The group auditioned for local band leader Ron Paley who, enthusiastically impressed, hired them to appear with his big band. They also began a semi-regular gig at the Marble Club over the next four years along with a weekly Sunday night spot at Brandy’s, the lounge at The Old Spaghetti Factory. The group appeared on telethons and corporate events as well as performing on CKND television’s Jimmy King Presents and CKY television’s Live at the Warehouse.
Gisèle Fredette left the group in 1985 to pursue a singing career in Toronto. Her replacement, Brandon-born Angela Kelman, was discovered right next door in the Marble Club lounge. “I remember the night the boys came to my old brownstone apartment at McMillan and Wentworth to ask me to join The Argyles to replace Gisèle,” remembers Angela. “I had been working with Tom Dahl as the house duo at the Marble Club lounge where The Argyles often played on the cabaret side.”
The group was then invited to play a six-week gig at Vancouver’s Expo 86 opening for acts like Tower of Power, The Neville Brothers and Tom Cochrane at The 86th Street Cabaret. Following Expo 86, Jeff Skinner left the group for an acting career (ultimately becoming a respected acting coach in Winnipeg) and Winnipegger Brenda Raynbird joined in his place. While in Vancouver, the group was spotted by an Asian talent agency who offered the quartet a five-week tour appearing at clubs in Hong Kong, Macau and The Philippines. Backing them on the tour was Darryl Havers on keyboards with Ken Stewart playing guitar. They were well-received at every stop. “We played a few nights at Subic Bay US Naval Base where audiences were mostly American and much rowdier than the clubs,” recalls Ken. “We also played as a Top 40 cover band called Mirror Image at the largest club in Hong Kong named Hollywood East.” Ken recalls a memorable interview on Hong Kong radio where the group performed the Everly Brothers’ classic “All I Have To Do Is Dream” a cappella live.
In 1987 Ken was next to leave, returning to television production at CKY Winnipeg. The remaining members decided to carry on as Mirror Image. Relocating to Toronto, the group performed throughout southern Ontario. Angela dropped out to study at the Vocal Institute of Technology in Hollywood, California and was replaced by Maddie Willis. But by 1991, the group had folded. While Brenda Raynbird and Maddie Willis remained in Toronto, Greg Nordman returned to Winnipeg where he worked in the service industry.

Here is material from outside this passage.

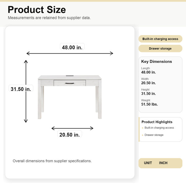
Task: Select the Length 48.00 in. entry
Action: click(x=148, y=70)
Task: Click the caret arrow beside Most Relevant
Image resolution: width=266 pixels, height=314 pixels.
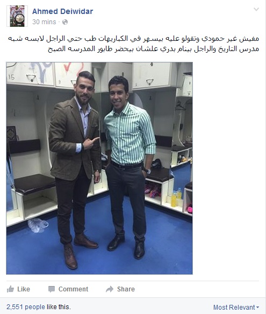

Following her studies in Hollywood, Angela Kelman moved to Vancouver where she was spotted singing at the Big Bamboo club and was invited to form a new country music trio, Farmer’s Daughter. During the 1990s, Farmer’s Daughter became one of the most successful recording artists in Canadian country music with gold and platinum albums. But she credits her time with The Argyles as pivotal. “Little did I know when I joined that my time with The Argyles would become the harmony foundation for the rest of my career,” she acknowledges.